# Why a MTB and not BMX?



## Cru Jones (Aug 10, 2006)

Sorry if this has been discussed before, but why do you guys choose to ride a MTB for Urban/DJ/Park instead of a BMX???

After years of racing and DJing on a BMX, I guess I decided to pick up the P because it was different. But, at the time, I really didn't need it for anything. Everything that I wanted to do on a bike and more, you can do on a BMX. Nowadays, though, my local jumps almost require the bigger wheels because of the bumps and rocks. So, I was wondering, if my local jumps were just regular BMX style jumps, would I still be jumping the MTB? And, if so, why? You can do so much more and do it more easily on a BMX.

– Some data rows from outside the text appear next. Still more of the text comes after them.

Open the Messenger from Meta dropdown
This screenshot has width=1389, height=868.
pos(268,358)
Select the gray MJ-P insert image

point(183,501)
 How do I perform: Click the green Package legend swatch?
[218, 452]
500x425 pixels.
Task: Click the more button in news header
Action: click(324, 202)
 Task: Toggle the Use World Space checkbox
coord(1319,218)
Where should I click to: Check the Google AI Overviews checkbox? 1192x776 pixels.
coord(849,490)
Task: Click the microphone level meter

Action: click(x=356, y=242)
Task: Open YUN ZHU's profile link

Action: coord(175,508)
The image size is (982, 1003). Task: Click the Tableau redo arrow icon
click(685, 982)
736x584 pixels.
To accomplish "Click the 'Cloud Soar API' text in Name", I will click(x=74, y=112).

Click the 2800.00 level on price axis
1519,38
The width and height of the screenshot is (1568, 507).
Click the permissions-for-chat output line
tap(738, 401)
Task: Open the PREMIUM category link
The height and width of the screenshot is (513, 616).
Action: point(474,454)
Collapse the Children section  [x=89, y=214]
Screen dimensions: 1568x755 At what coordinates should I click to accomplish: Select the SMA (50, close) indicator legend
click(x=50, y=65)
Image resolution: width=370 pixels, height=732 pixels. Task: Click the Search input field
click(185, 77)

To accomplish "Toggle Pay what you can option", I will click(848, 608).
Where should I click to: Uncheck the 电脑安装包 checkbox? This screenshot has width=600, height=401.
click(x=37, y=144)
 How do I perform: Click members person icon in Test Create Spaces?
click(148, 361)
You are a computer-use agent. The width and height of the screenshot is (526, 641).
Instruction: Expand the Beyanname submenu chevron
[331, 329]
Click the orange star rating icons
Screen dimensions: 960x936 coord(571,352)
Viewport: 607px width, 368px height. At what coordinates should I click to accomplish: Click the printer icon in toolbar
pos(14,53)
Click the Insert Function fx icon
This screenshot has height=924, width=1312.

So, anyway, just wanted to hear why you guys choose to ride the MTB over the BMX (if you do). Ride on!! :thumbsup:


----------



## Tracerboy (Oct 13, 2002)

Cru Jones said:


> Sorry if this has been discussed before, but why do you guys choose to ride a MTB for Urban/DJ/Park instead of a BMX???
> 
> After years of racing and DJing on a BMX, I guess I decided to pick up the P because it was different. But, at the time, I really didn't need it for anything. Everything that I wanted to do on a bike and more, you can do on a BMX. Nowadays, though, my local jumps almost require the bigger wheels because of the bumps and rocks. So, I was wondering, if my local jumps were just regular BMX style jumps, would I still be jumping the MTB? And, if so, why? You can do so much more and do it more easily on a BMX.
> 
> So, anyway, just wanted to hear why you guys choose to ride the MTB over the BMX (if you do). Ride on!! :thumbsup:


good thread..

when i picked up my first HT i did it for a few reasons. at the time i did ride BMX, mostly street and some small DJ's that were local. i had tons of fun riding BMX but i actually was familiar with the whole 2-6 scene. i had ridden MTB's a little bit but never for the same stuff that i rode my BMX on. well, my friend ended up getting a P3....he let me try it out one afternoon and i fell in love with it. just felt so much better to me then a BMX bike. i then started saving up for a HT of my own because i didn't only want to ride it for the same BMX type of stuff, but i also wanted to try DH on it.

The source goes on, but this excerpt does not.